The Vaccines open with a song from new album ‘English Graffiti’, ‘Handsome’, which sums up what Hayward-Young thinks about his own appearance. The next number, ‘Teenage Icon’, is famously about Justin, again. ‘Ghost Town’, from the same album ‘Come Of Age’, is another emotionally empty song, well played by the group, while new song ‘Dream Lover’ is slower and forgettable.

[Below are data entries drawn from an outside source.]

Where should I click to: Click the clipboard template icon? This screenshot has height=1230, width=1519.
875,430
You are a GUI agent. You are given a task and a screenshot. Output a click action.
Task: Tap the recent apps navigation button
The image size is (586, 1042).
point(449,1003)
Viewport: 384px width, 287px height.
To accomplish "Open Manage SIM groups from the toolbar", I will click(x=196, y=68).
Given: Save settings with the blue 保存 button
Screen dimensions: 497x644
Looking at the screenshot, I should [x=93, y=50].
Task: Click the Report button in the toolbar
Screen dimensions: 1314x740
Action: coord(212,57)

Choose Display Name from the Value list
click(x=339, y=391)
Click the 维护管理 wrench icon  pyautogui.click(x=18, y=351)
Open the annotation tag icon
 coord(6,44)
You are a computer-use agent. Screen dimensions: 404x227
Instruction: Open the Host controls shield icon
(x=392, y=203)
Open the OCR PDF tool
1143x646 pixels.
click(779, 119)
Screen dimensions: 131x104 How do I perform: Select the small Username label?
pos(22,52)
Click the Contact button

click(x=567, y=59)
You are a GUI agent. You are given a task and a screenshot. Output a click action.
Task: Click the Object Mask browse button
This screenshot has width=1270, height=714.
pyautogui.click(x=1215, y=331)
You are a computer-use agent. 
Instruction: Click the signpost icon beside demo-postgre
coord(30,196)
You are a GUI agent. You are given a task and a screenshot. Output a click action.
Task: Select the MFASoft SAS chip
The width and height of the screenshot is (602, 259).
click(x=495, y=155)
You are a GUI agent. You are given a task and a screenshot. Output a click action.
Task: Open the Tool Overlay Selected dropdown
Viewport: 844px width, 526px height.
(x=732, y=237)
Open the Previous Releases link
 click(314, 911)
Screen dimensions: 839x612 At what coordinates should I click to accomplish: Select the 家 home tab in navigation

After these four largely vacuous tracks, The Vaccines play ‘Wetsuit’ and it becomes apparent what this group is all about. The song does not matter so much as the ritual, as everyone within touching distance of a pair of friendly shoulders in the front 30 rows gets up to dance in a forest of shaky two-person human towers. The song, banal in the extreme, deserves nothing of its celebration, especially as the band perform it in a perfunctory way. But the crowd loves it.

‘Minimal Affection’ from the new album is a poor imitation of Duran Duran. But ‘Wolf Pack’, ‘Bad Mood’, ‘Post Break-up Sex’ ‘Wreckin’ Bar (Ra Ra Ra)’ and ‘All In White’ are good. And the final song of the encore, ‘Norgaard’, is fantastic. The Vaccines show that they can still write good songs in this vein with ‘20/20’ from the new album. The enigma is why so much of their set is so inferior.

The Vaccines could learn a lot from the heart-on-sleeve performances of their support bands. The Big Moon are slightly older than Pretty Vicious, but no less full of integrity. They genuinely enjoy their early eight-song set. Drummer Fern Ford plays organ as well as drums, sometimes at the same time, making them come across like The Black Keys, but also Arctic Monkeys.

The Big Moon’s songs — including ‘Eureka Moment’, ‘Cupid’, ‘Nothing Without You’ and ‘The Road’ (a really great track) — are clever with memorable refrains. ‘Sucker’ is the hit Slow Club never had. There’s a great thrash-rock garage feel to a lot of the set, as songwriter and guitarist Juliette Jackson spars with co-singer/guitarist Soph Nathan and bassist Celia Archer, in the same way that Hinds put so much joy into live performances. Of tonight’s bands, The Big Moon look like having the best future.